PASSAGE SHOWN =
————

Migration memory usage depends on batch size:

Batch Size	BM25	Unified
100	~50MB	~100MB
1000	~200MB	~500MB
5000	~800MB	~2GB

For memory-constrained systems, use smaller batches.

Compatibility¶

Schema Compatibility¶

The target index must support all field types in the source schema.

Fully Compatible:

ID, TEXT, KEYWORD, NUMERIC, DATETIME, BOOLEAN
All analyzers (StandardAnalyzer, StemmingAnalyzer, etc.)
Stored and indexed fields

Partially Compatible:

Custom field types may need adjustment
Some FileStorage-specific features not available in BM25

Field Mapping¶

All standard semlix fields migrate automatically:

# Source schema
schema = Schema(
    id=ID(stored=True),
    title=TEXT(stored=True, analyzer=StandardAnalyzer()),
    content=TEXT(stored=True),
    tags=KEYWORD(stored=True),
    price=NUMERIC(stored=True),
    published=DATETIME(stored=True)
)

# Migrates to BM25 with same schema
migrate_to_bm25("old_index", "new_index")

# All fields preserved with same types and analyzers

Data Integrity¶

Verification¶

Always verify migration success:

from semlix.index import open_dir
from semlix.bm25 import open_bm25_index

old_ix = open_dir("old_index")
new_ix = open_bm25_index("new_index")

# Check document count
assert old_ix.doc_count() == new_ix.doc_count(), "Document count mismatch"

# Verify schema
assert old_ix.schema == new_ix.schema, "Schema mismatch"

# Spot check documents
with old_ix.searcher() as s1, new_ix.searcher() as s2:
    for i in range(min(100, old_ix.doc_count())):
        old_doc = s1.stored_fields(i)
        new_doc = s2.stored_fields(i)

        assert old_doc == new_doc, f"Document {i} mismatch"

print("✓ Migration verification passed")

Rollback¶

Keep the original index until migration is verified:

# 1. Migrate to new index
migrate_to_bm25("production_index", "new_bm25_index")

# 2. Test new index thoroughly
test_new_index("new_bm25_index")

# 3. Switch application to new index
deploy_with_new_index()

# 4. Monitor for 24-48 hours

# 5. Only then remove old index
# shutil.rmtree("production_index")  # Wait until confident

Backup¶

Always backup before migration:

import shutil
import datetime

# Create timestamped backup
timestamp = datetime.datetime.now().strftime("%Y%m%d_%H%M%S")
backup_name = f"production_index_backup_{timestamp}"

shutil.copytree("production_index", backup_name)

# Now safe to migrate
migrate_to_bm25("production_index", "new_bm25_index")

Common Issues¶

Schema Mismatch¶

Problem: Source schema has custom field types not supported by target

Solution: Create compatible schema manually:

from semlix.fields import Schema, TEXT, ID
from semlix.bm25 import create_bm25_index

# Create compatible schema
new_schema = Schema(
    id=ID(stored=True),
    content=TEXT(stored=True)  # Simplified from complex field
)

target = create_bm25_index("new_index", new_schema)

# Custom migration with field mapping
# ... map source fields to target fields ...

Memory Errors¶

Problem: Migration runs out of memory

Solutions:

Reduce batch size:

migrate_to_bm25(
    source_dir="old_index",
    target_dir="new_index",
    batch_size=100  # Smaller batches
)

————

MATERIAL PROVIDED =

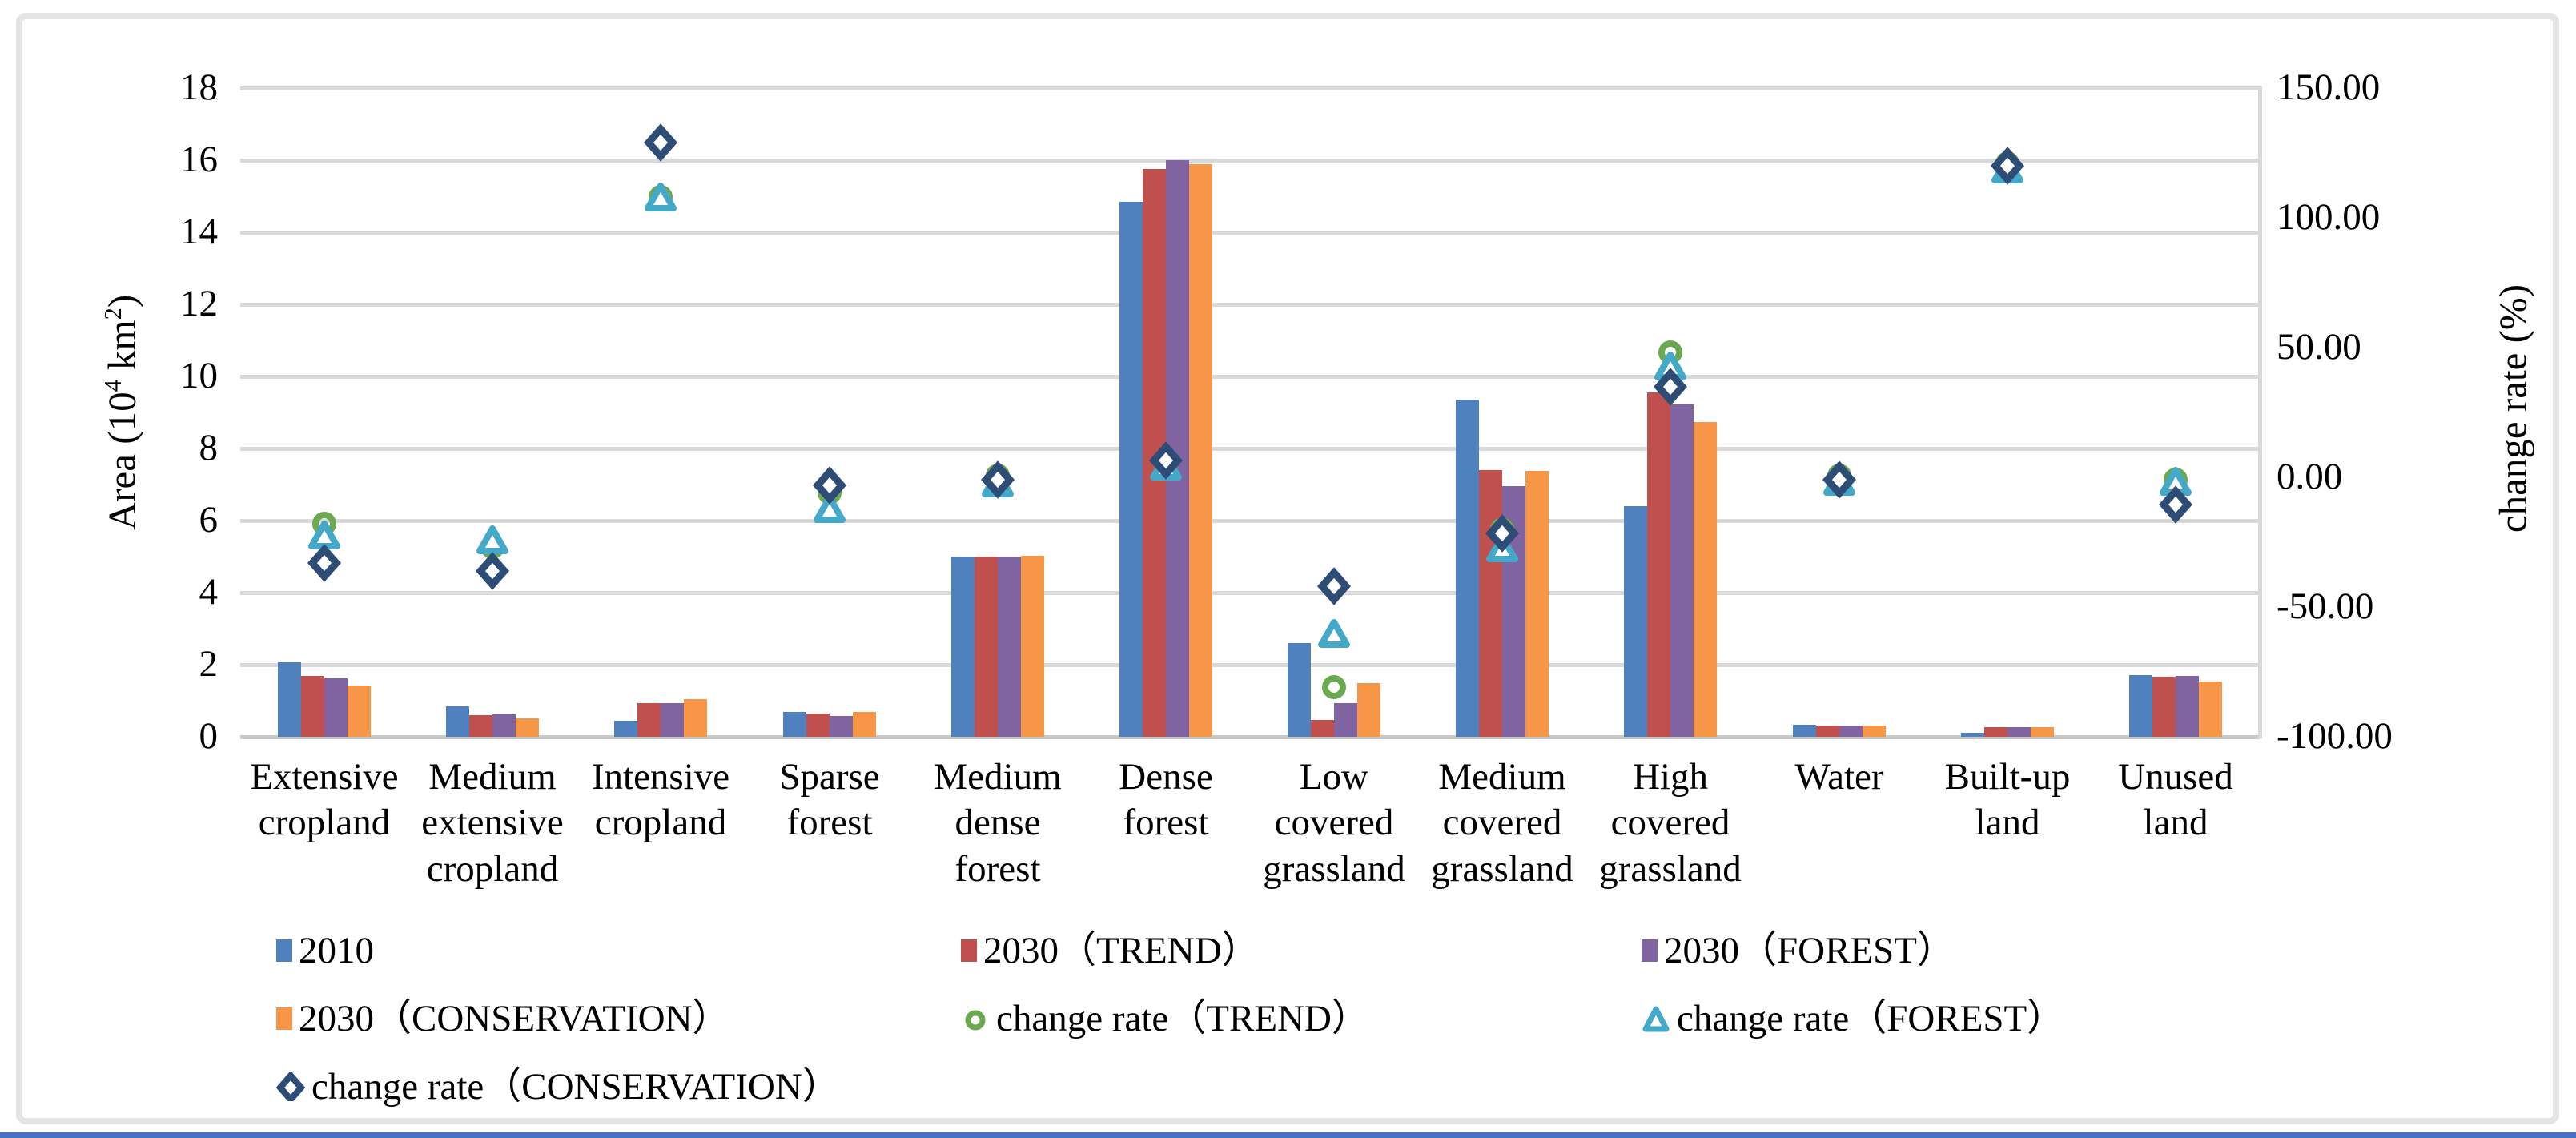 This screenshot has height=1138, width=2576. Describe the element at coordinates (829, 800) in the screenshot. I see `category-label-3: Sparse forest` at that location.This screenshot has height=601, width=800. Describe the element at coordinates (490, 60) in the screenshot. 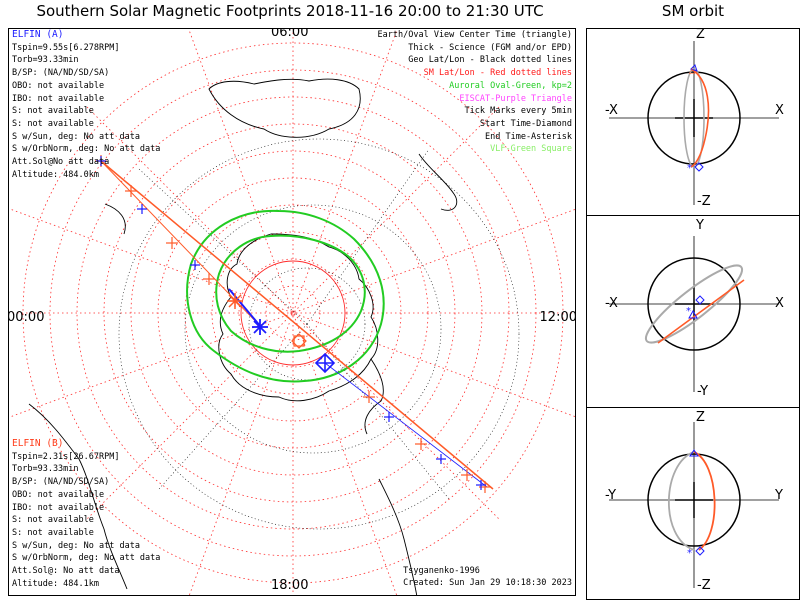

I see `legend-line: Geo Lat/Lon - Black dotted lines` at that location.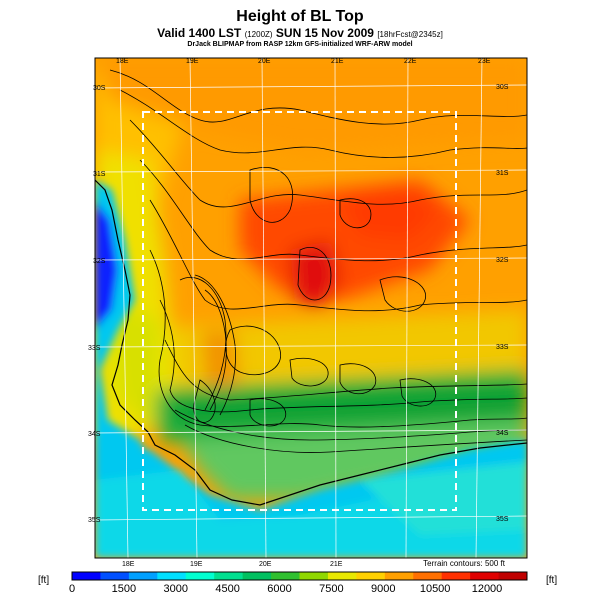  Describe the element at coordinates (94, 434) in the screenshot. I see `lat-label-left: 34S` at that location.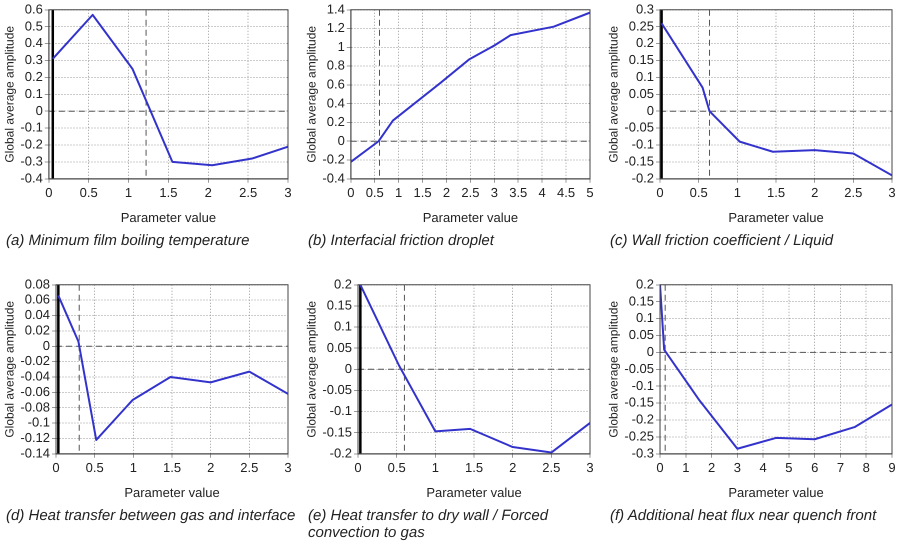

————

WHAT TO PRODUCE = In the index migration guide, translate the sentence "The target index must support all field types in the source schema." into Spanish.

RESPONSE AREA = El índice de destino debe admitir todos los tipos de campo del esquema de origen.